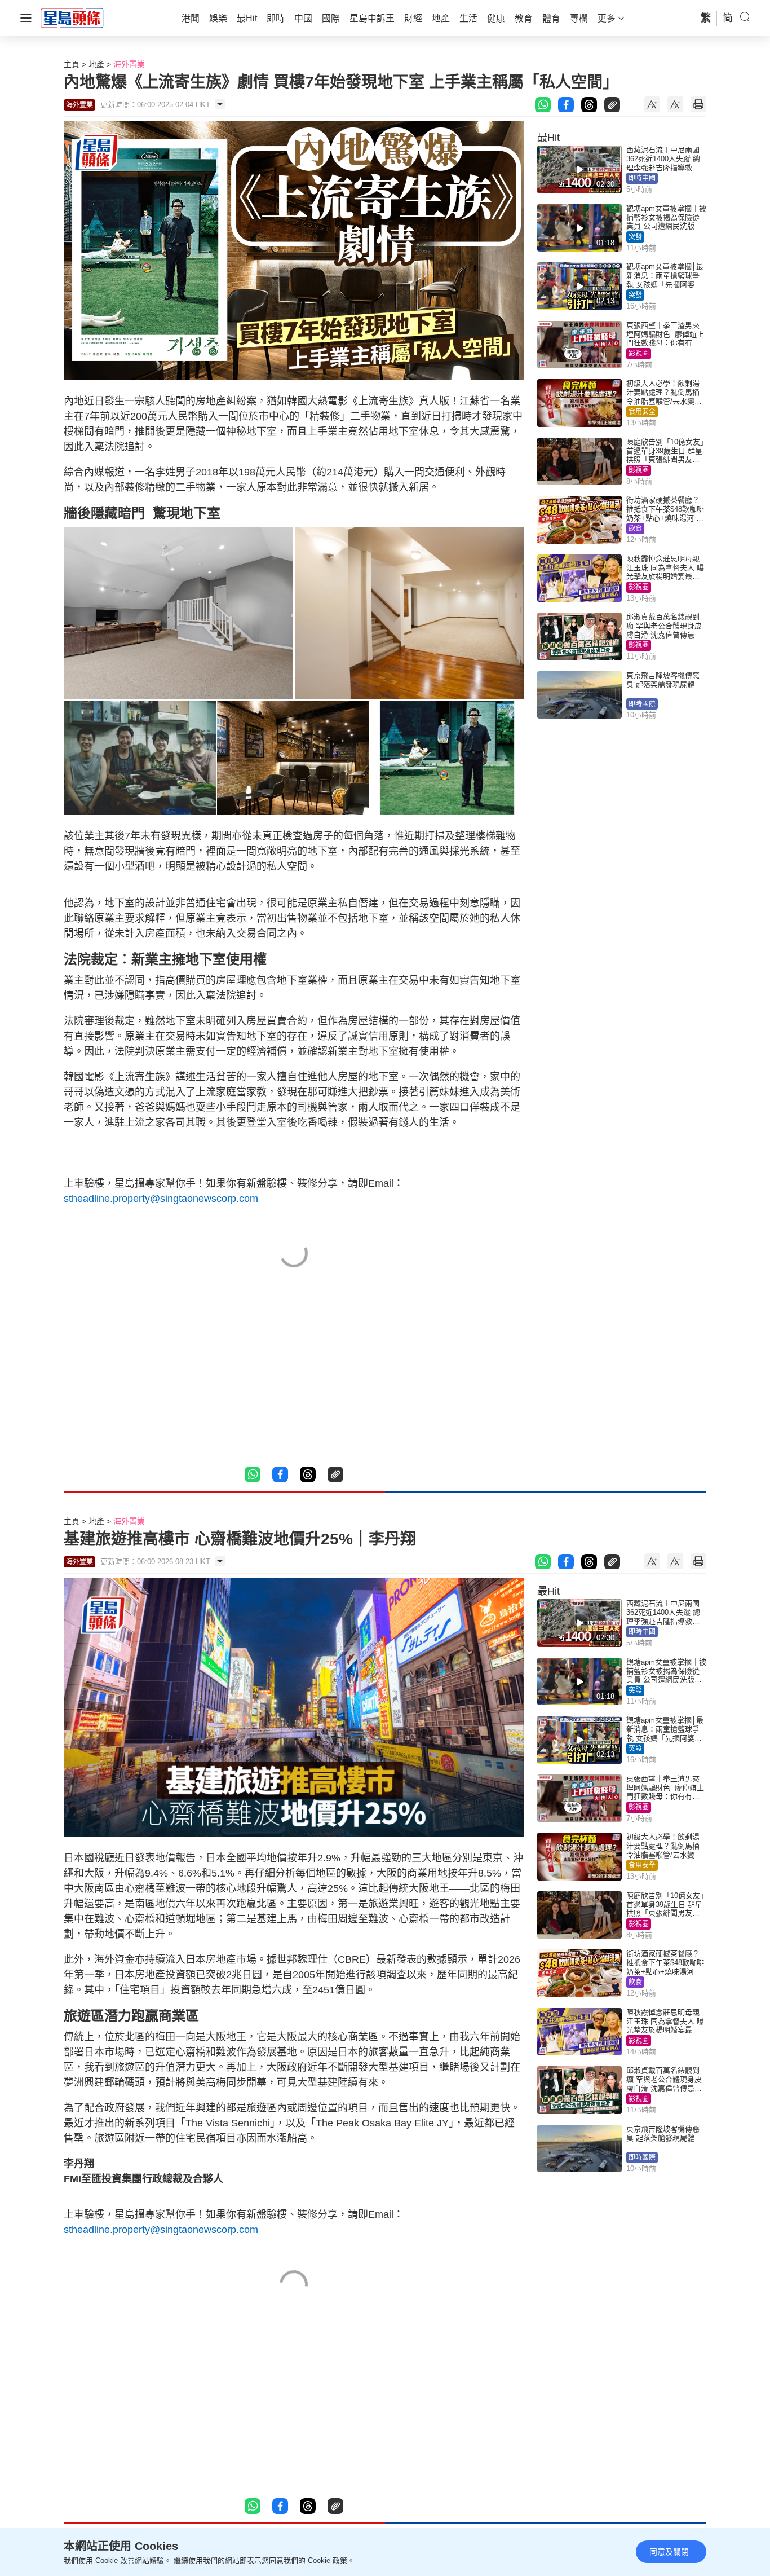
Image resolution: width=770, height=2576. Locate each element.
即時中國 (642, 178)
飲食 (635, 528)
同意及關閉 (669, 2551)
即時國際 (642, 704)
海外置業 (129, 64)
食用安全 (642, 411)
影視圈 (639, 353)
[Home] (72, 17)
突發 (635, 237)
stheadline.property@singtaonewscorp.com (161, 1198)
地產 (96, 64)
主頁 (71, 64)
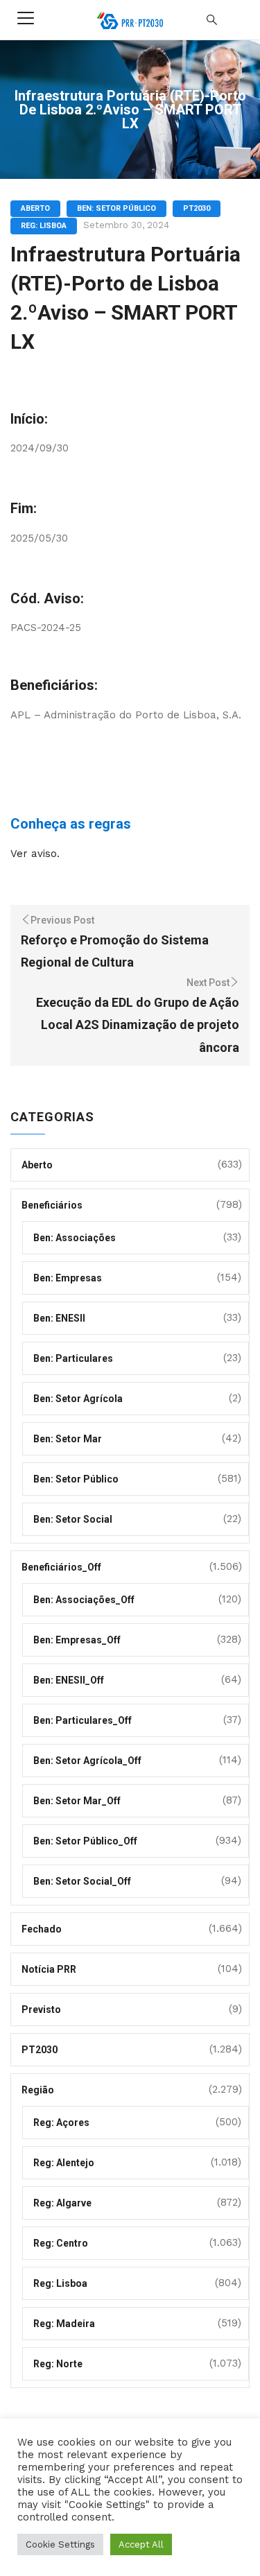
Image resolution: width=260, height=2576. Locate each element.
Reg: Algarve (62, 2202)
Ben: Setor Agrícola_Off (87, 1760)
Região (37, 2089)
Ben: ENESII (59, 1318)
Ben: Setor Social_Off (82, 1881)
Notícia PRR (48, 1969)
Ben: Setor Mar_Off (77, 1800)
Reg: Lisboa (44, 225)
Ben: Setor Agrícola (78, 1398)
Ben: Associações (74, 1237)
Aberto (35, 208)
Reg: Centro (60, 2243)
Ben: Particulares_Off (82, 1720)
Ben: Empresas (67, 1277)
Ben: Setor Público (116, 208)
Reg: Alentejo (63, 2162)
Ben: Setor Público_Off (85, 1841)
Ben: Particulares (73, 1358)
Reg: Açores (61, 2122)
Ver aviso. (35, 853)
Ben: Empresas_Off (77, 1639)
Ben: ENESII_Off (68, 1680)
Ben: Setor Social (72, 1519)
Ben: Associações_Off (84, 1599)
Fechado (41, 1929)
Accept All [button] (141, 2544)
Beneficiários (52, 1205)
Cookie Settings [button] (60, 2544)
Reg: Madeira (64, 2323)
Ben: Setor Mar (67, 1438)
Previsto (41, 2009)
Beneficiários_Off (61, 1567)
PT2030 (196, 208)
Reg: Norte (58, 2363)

--------------------------------------------------

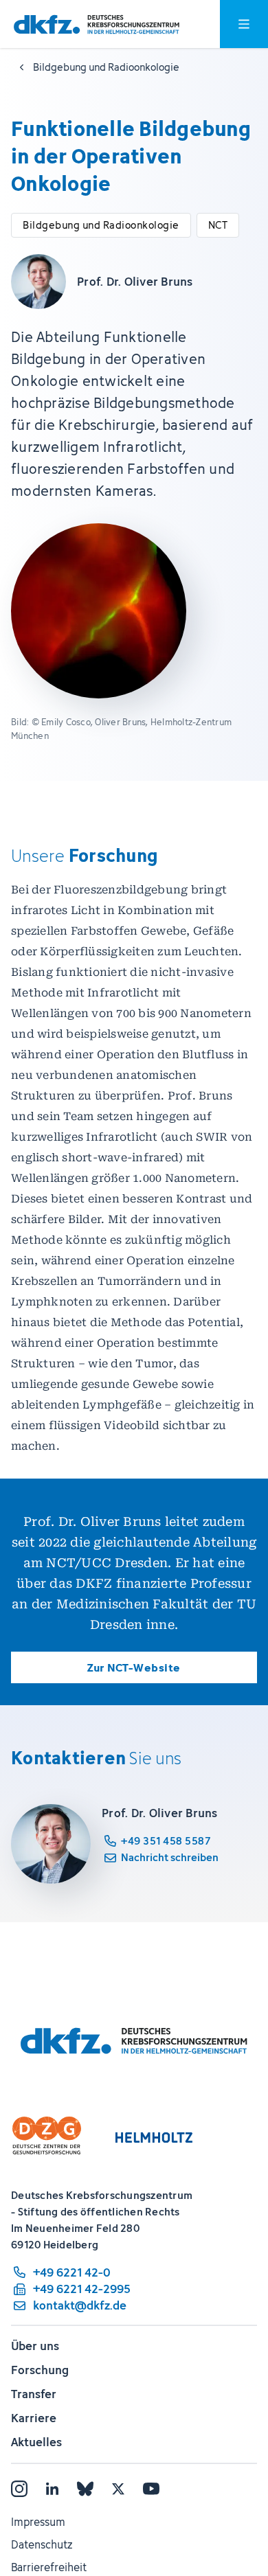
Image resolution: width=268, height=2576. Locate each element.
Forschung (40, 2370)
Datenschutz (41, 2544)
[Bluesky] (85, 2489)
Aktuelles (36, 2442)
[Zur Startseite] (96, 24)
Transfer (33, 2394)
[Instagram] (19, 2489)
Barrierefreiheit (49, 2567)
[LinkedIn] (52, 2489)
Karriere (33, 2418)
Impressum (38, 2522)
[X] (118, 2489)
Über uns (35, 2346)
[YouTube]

--------------------------------------------------

(What is expected) Select every line in the records above that contains the word "width".

(Output for this task)
Image resolution: width=770, height=2576. Locate each element.
Image resolution: width=260, height=2576. Locate each element.
Image resolution: width=268, height=2576. Locate each element.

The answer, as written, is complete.